Effect of pulse profile variations on measurement of eccentricity in orbits of Cen X-3 and SMC X-1

TL;DR

This study uses RXTE data of Cen X-3 and SMC X-1 to measure orbital eccentricity and periastron angle, revealing that pulse profile variations, not timing precision, limit measurement accuracy.

Contribution

It demonstrates that pulse profile variations, rather than instrumental precision, constrain the measurement of small orbital eccentricities in high mass X-ray binaries.

Findings

Pulse profile variations limit measurement accuracy.

Eccentricity and periastron angle successfully measured in SMC X-1.

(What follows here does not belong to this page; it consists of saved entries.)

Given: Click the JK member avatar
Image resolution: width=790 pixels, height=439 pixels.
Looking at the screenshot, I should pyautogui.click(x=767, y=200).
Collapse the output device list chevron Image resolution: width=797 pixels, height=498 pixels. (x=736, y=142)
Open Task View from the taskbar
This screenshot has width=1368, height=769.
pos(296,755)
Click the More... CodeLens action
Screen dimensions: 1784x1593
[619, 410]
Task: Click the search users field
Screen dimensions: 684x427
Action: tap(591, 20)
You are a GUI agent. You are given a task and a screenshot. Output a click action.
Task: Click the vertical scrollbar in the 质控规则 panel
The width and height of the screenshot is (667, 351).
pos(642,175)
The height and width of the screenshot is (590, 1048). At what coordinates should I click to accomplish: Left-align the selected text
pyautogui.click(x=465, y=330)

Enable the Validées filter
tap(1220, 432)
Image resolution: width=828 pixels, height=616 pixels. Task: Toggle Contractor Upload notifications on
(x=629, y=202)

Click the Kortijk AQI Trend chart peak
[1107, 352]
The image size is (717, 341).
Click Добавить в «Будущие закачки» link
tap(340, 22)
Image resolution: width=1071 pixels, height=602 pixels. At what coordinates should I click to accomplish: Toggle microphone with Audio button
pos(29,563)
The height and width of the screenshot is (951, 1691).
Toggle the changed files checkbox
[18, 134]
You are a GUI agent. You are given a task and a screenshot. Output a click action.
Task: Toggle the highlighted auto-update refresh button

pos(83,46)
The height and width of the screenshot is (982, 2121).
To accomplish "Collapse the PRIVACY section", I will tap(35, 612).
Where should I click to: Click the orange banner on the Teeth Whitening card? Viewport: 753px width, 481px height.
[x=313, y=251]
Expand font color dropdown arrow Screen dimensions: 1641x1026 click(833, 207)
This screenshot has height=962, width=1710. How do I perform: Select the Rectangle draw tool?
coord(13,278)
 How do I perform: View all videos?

Timing precision alone is insufficient for small eccentricity detection.

Abstract

It has long been argued that better timing precision allowed by satelites like Rossi X-ray Timing Experiments (RXTE) will allow us to measure the orbital eccentricity and the angle of periastron of some of the bright persistent high mass X-ray binaries (HMXBs) and hence a possible measurement of apsidal motion in these system. Measuring the rate of apsidal motion allows one to estimate the apsidal motion constant of the mass losing companion star and hence allows for the direct testing of the stellar structure models for these giant stars present in the HMXBs. In the present paper we use the archival RXTE data of two bright persistent sources, namely Cen X-3 and SMC X-1, to measure the very small orbital eccentricity and the angle of periastron. We find that the small variations in the pulse profiles of these sources rather than the intrinsic timing accuracy provided by RXTE, limit the accuracy with which we can measure arrival time of the pulses from these sources. This influences the accuracy with which one can measure the orbital parameters, especially the very small eccentricity and the angle of periastron in these sources. The observations of SMC X-1 in the year 2000 were taken during the high flux state of the source and we could determine the orbital eccentricity and $\omega$ using this data set.